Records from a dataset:
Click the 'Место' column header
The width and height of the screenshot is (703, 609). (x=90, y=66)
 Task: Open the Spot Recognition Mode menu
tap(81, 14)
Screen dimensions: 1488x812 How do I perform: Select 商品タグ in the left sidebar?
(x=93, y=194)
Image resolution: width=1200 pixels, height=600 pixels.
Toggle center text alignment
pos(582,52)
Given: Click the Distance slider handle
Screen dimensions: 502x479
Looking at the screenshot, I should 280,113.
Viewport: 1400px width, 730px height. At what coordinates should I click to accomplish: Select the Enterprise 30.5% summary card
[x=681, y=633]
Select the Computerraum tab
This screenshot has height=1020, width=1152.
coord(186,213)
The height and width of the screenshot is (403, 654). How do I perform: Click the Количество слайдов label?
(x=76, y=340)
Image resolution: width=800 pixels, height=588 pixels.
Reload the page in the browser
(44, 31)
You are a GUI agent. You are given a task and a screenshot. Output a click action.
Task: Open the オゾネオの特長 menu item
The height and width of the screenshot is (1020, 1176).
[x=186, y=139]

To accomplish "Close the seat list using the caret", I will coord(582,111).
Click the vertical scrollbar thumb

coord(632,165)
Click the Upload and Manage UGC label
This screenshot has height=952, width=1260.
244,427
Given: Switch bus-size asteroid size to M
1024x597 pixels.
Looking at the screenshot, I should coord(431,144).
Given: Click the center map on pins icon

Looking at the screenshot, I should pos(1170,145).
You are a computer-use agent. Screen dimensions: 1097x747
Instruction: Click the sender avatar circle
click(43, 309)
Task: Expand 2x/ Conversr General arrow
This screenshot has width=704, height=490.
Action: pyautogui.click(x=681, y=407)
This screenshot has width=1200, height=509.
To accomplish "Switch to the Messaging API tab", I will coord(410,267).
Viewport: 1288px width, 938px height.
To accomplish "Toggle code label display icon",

| Required action |
Each line above is to be reproduced exactly. Leave none out.

| Response to this task |
Click the 'Место' column header
The width and height of the screenshot is (703, 609). (x=90, y=66)
 Task: Open the Spot Recognition Mode menu
tap(81, 14)
Screen dimensions: 1488x812 How do I perform: Select 商品タグ in the left sidebar?
(x=93, y=194)
Image resolution: width=1200 pixels, height=600 pixels.
Toggle center text alignment
pos(582,52)
Given: Click the Distance slider handle
Screen dimensions: 502x479
Looking at the screenshot, I should 280,113.
Viewport: 1400px width, 730px height. At what coordinates should I click to accomplish: Select the Enterprise 30.5% summary card
[x=681, y=633]
Select the Computerraum tab
This screenshot has height=1020, width=1152.
coord(186,213)
The height and width of the screenshot is (403, 654). How do I perform: Click the Количество слайдов label?
(x=76, y=340)
Image resolution: width=800 pixels, height=588 pixels.
Reload the page in the browser
(44, 31)
You are a GUI agent. You are given a task and a screenshot. Output a click action.
Task: Open the オゾネオの特長 menu item
The height and width of the screenshot is (1020, 1176).
[x=186, y=139]

To accomplish "Close the seat list using the caret", I will coord(582,111).
Click the vertical scrollbar thumb

coord(632,165)
Click the Upload and Manage UGC label
This screenshot has height=952, width=1260.
244,427
Given: Switch bus-size asteroid size to M
1024x597 pixels.
Looking at the screenshot, I should coord(431,144).
Given: Click the center map on pins icon

Looking at the screenshot, I should pos(1170,145).
You are a computer-use agent. Screen dimensions: 1097x747
Instruction: Click the sender avatar circle
click(43, 309)
Task: Expand 2x/ Conversr General arrow
This screenshot has width=704, height=490.
Action: pyautogui.click(x=681, y=407)
This screenshot has width=1200, height=509.
To accomplish "Switch to the Messaging API tab", I will coord(410,267).
Viewport: 1288px width, 938px height.
To accomplish "Toggle code label display icon",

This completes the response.